Her hand gently rested on the crook of her fiancé's arm, whose calm cold gaze fell on me and he nodded slightly.

I smiled gently back and nodded at him.

"Good evening, President Han."

And turned to beam at her.

"Similarly, it is lovely to meet Miss Ming again."

I turned to look at my adroit fiance, who couldn't help smiling brightly at the two.

"I'm so pleased to see two of you back in good graces."

That iceberg thawed at my fiancé's words and genuinely smiled as if smiling at a good brother.

Ming Jie shyly smiled as she drew her iceberg fiancé closer to us.

"Ruan Jiejie. I apologise that I took gege away from jiejie. Please don't misunderstand."

She grabbed my hands into her own soft slender ones.

"I did not mean to tell him."

She resentfully look at the iceberg next to her.

"It is just that "President Han" here was being too overprotective of me ever since he found out about my pregnancy."

At that, she then turned to look down shyly, that bashful expression was adorable.

"Of course, pregnant women are emotional and gege was caught in our crossfire."

She then looked at me with utmost sincerity and with, this I can't help but respect, absolute determination.

"I just wanted to tell Ruan Jiejie this in case you might have heard it from someone else and misconstrue our pure intentions. Gege loves only you."

Her hand grasped mine firmly, as if to transmit her sincerest intention.

I smiled at her tenderly and gave her a hug. Before handing her a present that I had to nudge Mr Adroit here to pass to me.

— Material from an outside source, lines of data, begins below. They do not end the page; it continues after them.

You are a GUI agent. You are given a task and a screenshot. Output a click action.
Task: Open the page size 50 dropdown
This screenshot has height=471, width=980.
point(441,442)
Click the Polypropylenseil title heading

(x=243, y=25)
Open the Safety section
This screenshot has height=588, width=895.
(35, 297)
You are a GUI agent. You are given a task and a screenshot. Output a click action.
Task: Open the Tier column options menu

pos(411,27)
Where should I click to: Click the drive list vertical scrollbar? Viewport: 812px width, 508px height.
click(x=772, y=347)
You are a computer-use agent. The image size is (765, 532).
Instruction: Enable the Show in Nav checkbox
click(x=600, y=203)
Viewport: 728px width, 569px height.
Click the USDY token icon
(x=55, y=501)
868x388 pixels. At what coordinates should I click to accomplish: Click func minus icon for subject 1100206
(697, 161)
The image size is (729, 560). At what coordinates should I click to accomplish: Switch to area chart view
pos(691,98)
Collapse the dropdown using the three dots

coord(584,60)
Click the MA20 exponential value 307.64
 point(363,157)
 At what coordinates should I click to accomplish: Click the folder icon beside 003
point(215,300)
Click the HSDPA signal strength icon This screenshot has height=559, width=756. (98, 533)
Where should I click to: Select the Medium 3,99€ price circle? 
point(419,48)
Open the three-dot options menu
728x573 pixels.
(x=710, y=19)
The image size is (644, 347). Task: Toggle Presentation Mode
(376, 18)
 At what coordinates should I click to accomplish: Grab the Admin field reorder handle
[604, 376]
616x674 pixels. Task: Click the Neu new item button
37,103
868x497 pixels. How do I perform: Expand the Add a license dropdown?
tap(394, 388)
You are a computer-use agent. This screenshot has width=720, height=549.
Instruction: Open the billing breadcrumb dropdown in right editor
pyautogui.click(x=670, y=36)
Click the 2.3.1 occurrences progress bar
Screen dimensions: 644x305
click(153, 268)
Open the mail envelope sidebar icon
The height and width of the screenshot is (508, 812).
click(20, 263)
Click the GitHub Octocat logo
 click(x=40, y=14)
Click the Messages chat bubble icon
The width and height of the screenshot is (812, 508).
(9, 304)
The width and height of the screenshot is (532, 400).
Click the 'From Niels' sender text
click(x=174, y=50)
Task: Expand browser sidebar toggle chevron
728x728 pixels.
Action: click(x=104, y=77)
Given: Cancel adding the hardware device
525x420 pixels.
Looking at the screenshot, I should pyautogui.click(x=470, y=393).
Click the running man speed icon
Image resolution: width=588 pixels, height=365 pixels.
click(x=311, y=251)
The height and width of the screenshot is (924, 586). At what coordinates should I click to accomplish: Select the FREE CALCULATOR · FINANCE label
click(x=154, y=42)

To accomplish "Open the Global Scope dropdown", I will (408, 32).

"Of course I know. Miss Ming does not need to clarify. I trust the two of you."

I grasped her hand as she held the gift, my eyes and smile warm.

"This is a belated congratulatory gift for the baby!"

She teared a little, touched by the gesture.

"Ah crying again. Silly me. Emotional preggy women."

Her iceberg turned to comfort her while the two of us shared in their joy of becoming expectant parents.

***

I don't really recall when he met her exactly.

He told me the date and the story.

But I can only vaguely remember the story.

I was studying at a prestigious women's university while he was studying in the Imperial University of Economics then.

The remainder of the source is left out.